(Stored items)
Start of Block
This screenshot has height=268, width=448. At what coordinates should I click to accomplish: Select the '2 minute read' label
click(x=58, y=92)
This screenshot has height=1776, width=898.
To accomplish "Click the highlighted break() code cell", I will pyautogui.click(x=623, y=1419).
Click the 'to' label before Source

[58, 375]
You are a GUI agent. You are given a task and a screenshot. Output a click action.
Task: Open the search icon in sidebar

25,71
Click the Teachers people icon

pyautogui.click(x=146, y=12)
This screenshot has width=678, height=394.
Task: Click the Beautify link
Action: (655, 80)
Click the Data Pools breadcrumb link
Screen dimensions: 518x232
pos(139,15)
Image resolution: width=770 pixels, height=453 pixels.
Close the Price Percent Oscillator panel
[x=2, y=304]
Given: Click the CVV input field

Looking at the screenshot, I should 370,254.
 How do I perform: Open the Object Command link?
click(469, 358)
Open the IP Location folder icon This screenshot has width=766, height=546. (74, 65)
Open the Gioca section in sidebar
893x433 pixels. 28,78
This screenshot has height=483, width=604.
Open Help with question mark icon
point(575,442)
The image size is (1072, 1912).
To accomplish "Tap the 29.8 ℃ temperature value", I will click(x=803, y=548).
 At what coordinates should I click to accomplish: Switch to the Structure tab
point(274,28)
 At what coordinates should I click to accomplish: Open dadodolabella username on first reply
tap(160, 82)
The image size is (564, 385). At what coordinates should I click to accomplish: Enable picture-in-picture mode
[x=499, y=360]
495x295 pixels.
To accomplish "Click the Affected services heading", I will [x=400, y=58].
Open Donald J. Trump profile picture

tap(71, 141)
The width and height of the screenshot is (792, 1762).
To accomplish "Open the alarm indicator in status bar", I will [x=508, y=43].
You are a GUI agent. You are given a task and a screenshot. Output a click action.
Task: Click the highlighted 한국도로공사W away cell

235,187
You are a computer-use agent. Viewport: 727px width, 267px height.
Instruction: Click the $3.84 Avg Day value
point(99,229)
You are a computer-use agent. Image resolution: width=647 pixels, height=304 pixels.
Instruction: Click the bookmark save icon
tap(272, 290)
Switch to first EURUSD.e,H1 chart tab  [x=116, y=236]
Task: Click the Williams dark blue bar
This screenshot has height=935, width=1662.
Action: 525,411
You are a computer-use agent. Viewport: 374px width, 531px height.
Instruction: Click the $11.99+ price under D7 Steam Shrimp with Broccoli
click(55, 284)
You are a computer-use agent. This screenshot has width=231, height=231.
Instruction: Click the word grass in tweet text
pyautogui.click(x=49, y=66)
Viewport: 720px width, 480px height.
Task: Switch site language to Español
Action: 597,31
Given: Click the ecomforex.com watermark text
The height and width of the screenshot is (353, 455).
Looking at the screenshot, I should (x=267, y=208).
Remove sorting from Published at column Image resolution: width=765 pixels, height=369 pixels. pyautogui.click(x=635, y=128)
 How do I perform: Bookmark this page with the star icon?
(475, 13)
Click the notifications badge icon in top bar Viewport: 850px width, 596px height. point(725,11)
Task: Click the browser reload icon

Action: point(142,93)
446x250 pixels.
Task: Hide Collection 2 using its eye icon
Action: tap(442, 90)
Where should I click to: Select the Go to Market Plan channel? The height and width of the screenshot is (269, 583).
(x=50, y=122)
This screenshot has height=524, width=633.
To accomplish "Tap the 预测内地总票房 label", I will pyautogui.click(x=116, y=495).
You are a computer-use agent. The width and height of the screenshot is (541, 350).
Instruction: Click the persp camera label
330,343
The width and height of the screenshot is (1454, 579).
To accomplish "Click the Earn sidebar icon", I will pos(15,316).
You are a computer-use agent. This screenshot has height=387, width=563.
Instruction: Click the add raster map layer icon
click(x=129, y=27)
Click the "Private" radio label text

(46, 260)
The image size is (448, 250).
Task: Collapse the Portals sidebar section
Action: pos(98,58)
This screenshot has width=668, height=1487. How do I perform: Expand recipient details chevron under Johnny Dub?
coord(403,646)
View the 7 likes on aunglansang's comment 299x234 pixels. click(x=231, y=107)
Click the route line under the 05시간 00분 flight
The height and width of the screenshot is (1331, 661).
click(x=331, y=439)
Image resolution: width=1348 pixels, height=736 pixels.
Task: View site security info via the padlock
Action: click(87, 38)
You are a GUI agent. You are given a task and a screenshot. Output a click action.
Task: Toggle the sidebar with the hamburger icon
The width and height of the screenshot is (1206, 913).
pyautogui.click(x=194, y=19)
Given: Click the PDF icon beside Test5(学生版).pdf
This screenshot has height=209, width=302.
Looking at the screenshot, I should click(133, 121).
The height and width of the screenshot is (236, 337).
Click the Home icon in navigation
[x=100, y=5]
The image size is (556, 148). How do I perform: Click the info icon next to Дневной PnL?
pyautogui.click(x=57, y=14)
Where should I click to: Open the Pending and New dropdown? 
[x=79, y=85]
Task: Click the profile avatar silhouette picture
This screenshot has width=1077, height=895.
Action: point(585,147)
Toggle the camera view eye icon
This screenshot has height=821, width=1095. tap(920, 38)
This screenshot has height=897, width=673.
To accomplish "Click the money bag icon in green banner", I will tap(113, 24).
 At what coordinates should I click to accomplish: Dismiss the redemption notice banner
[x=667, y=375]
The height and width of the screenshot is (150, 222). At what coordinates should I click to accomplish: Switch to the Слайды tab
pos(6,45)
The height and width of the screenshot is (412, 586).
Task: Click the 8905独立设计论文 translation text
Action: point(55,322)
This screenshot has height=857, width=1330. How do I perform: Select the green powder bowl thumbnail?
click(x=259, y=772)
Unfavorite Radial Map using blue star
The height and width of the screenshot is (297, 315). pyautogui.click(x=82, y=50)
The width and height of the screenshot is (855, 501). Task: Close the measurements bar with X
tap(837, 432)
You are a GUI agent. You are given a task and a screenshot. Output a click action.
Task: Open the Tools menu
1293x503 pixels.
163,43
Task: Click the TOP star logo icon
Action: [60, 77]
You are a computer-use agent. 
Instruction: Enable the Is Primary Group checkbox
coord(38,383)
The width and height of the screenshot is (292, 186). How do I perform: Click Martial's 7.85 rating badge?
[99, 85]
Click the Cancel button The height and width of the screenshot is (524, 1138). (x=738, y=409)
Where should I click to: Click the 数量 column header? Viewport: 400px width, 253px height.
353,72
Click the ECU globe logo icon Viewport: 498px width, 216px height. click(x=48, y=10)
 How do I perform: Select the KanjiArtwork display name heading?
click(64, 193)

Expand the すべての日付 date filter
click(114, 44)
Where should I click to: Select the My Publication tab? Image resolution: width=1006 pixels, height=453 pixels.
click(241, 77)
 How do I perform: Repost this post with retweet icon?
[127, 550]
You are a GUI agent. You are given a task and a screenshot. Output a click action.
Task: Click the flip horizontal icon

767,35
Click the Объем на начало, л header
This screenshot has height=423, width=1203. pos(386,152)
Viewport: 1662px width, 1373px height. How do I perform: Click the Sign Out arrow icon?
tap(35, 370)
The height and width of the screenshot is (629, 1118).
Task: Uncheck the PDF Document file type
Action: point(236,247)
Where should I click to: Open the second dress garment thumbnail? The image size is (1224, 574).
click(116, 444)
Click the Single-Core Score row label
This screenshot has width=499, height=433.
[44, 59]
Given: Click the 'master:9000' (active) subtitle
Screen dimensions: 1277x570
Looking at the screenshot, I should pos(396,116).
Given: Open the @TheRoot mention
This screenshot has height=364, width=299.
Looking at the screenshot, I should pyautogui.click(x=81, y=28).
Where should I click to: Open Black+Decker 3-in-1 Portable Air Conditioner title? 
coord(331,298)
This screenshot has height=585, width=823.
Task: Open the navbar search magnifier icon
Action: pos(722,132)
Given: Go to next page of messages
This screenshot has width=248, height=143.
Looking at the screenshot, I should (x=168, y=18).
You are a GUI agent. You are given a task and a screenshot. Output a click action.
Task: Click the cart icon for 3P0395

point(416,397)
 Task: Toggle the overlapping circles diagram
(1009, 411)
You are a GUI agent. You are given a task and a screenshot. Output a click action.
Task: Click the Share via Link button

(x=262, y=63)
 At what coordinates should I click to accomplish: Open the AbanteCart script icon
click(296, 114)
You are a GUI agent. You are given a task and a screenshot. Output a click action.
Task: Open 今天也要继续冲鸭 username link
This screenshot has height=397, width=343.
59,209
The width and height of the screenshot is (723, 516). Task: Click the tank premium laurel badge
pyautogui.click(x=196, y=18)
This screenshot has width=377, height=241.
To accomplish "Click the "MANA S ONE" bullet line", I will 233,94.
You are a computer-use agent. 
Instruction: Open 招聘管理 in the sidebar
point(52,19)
End of Block
* [Exercise aim]: Give back, unchanged, the line that holds "At what coordinates should I click to accomplish: Open the" along with all lines after it through the last line above.

* [Written response]:
 At what coordinates should I click to accomplish: Open the AbanteCart script icon
click(296, 114)
You are a GUI agent. You are given a task and a screenshot. Output a click action.
Task: Open 今天也要继续冲鸭 username link
This screenshot has height=397, width=343.
59,209
The width and height of the screenshot is (723, 516). Task: Click the tank premium laurel badge
pyautogui.click(x=196, y=18)
This screenshot has width=377, height=241.
To accomplish "Click the "MANA S ONE" bullet line", I will 233,94.
You are a computer-use agent. 
Instruction: Open 招聘管理 in the sidebar
point(52,19)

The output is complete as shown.